--- Task description ---
Update the stretch from "You are a GUI" through "pos(62,117)" so that "screenshot" becomes "screen capture" and nothing else changes. Omit the pictures from your answer.

--- Records for the task ---
[Start]
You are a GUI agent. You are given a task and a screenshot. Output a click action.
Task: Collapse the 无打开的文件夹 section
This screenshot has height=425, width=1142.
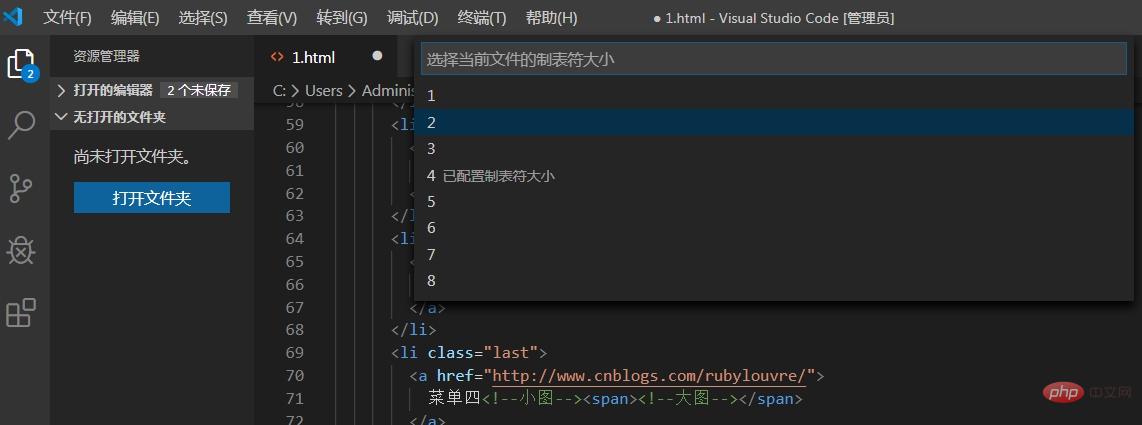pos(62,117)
[End]
[Start]
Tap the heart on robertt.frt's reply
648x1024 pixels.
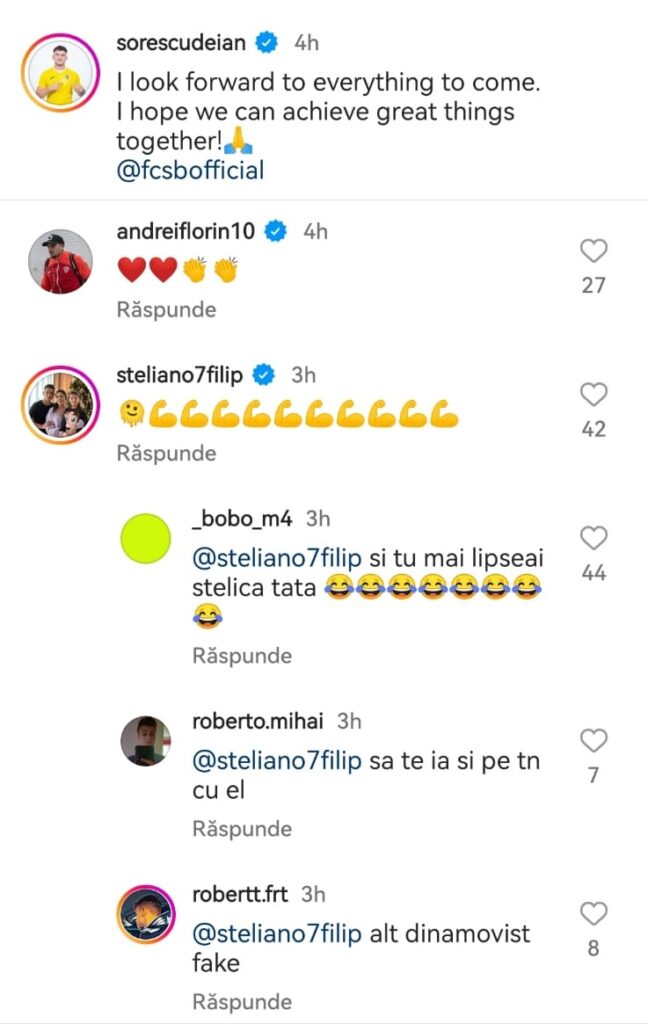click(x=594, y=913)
[End]
--- Solution for this task ---
You are a GUI agent. You are given a task and a screen capture. Output a click action.
Task: Collapse the 无打开的文件夹 section
This screen capture has height=425, width=1142.
pos(62,117)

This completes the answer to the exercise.